Amir AlexanderFeb 26, 2007

With Observations in Full Swing, Team Prepares to Remove "Sunglasses" from Telescope

Winter time is observing time at the Oak Ridge Observatory in Massachusetts, when humidity is low and the sky is often clear. And so it has been for the Optical SETI telescope, which opened its doors in April 2006. This is the first winter of observations for the telescope, and Paul Horowitz and his team have been very busy. After a period spent testing and bringing its systems to working order, the telescope began scanning the skies more regularly last fall. Taking advantage of every clear night, the Optical SETI telescope has now covered nearly half of the northern skies in its search for that telltale flash of light from the stars.

Covering so much of the sky in such a short span of time is a testament to just how much things have changed at the Optical SETI observatory in its ten months of operation. The early sets of observations were conducted manually from the observatory building itself. It was hard work and slow going, but it was necessary in order to test the telescope and establish its capabilities. Over the summer Horowitz, Postdoctoral fellow Andrew Howard, graduate students Curtis Mead and Jason Gallicchio, and undergraduate Steve Howard put in place the computerized controls that allow them to remotely control all the operations of the telescope.

These days, explained Mead, it can take as little 5 minutes online to program a full night’s observations from the comfort of the SETI lab on the Harvard campus. In practice, though, Mead and his colleagues don’t settle for this bare minimum, but monitor the operations for around 30 minutes. They check with their web-based weather service to make sure that conditions are suitable for observations, and they view the image from the digital night-sky camera that is located at the observatory. If the skies are overly cloudy, or if conditions risk damage to the telescope, no observations will take place. But on most nights the team gives the go ahead for the observations to begin, and continue through the night. They stay around for the first few minutes to make sure that the roof had opened properly and then watch as the initial data starts streaming in. That is all. The telescope will continue observing on its own and shut down automatically as morning comes. When Team members return to the lab in the morning, the results of the night’s observations will be waiting for them.

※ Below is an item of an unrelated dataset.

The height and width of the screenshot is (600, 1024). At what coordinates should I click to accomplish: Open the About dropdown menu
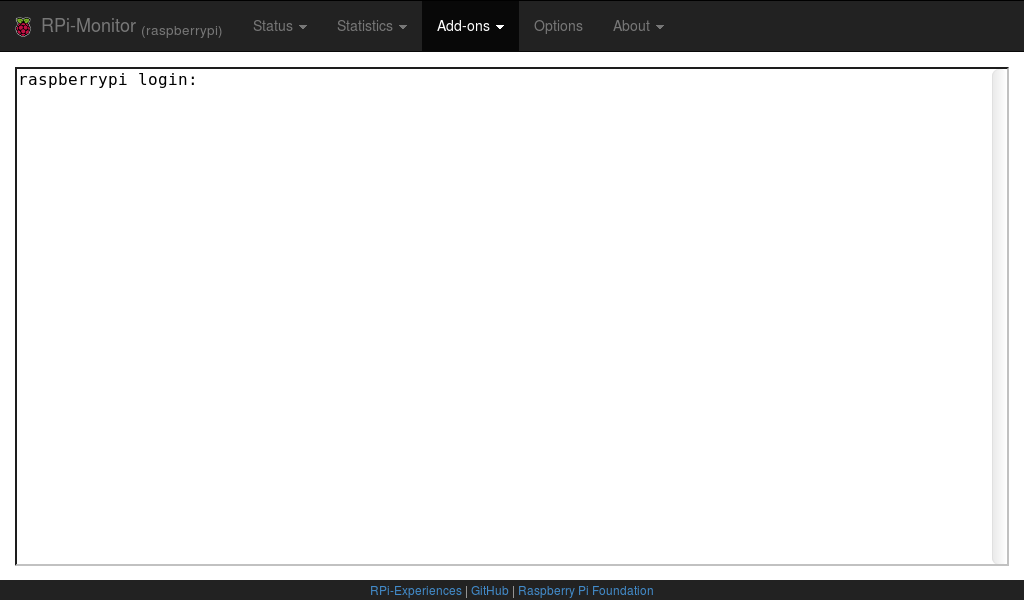point(632,26)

If this isn’t simple enough, Horowitz’s team have plans to make things easier still. This summer they hope to install more sophisticated software to control the telescope, which will automatically adjust its bearings every night, taking into account weather and visibility conditions. According to Mead, it should then be possible to program the telescope just once a month. The telescope will then follow its plan of observations without need for human intervention.

When funding from The Planetary Society comes through, Horowitz’s team are also planning to replace the “pixel amplifiers” in the telescope’s camera, increasing the telescope overall sensitivity five times over. The pixel amplifiers take the signal received by the camera’s 1024 photo multiplier tube (PMT) pixels and amplifies them, before passing them on to be analyzed for the presence of light signals. Up to this point, explained Mead, the telescope was operating with an older set of amplifiers, which the team originally tried to replace even before the telescope was inaugurated last April. When the replacement amplifiers did not perform as hoped, they fixed up the old amplifiers and have used them ever since. In effect, said Mead, “up to this point we have been running the telescope with sun-glasses on.”

With funding from the Planetary Society, these glasses could be coming off soon. Howard and Mead are currently working on new amplifiers that could revolutionize the telescope’s capabilities. Instead of detecting signals with a minimum strength of 100 photons per square meter, the newly equipped telescope will be able to detect signals only one fifth as strong - 20 photons per square meter. This means that the telescope will now be able to detect a signal five times weaker than before, from up to 12 times as many of stars. A weak or distant alien signal, which would have been overlooked with the old amplifiers, could now come through bright and clear.

The search for that brief flash of light from the sky that will tell us we are not alone in the universe continues unabated at the Oak Ridge Observatory on a quiet Massachusetts hilltop. Almost every night the telescope points giant mirror upwards, and scans another patch of starry skies. But not tonight. “It's cloudy with 100% chance of rain" explained Mead. The search for an alien civilization will wait for another night.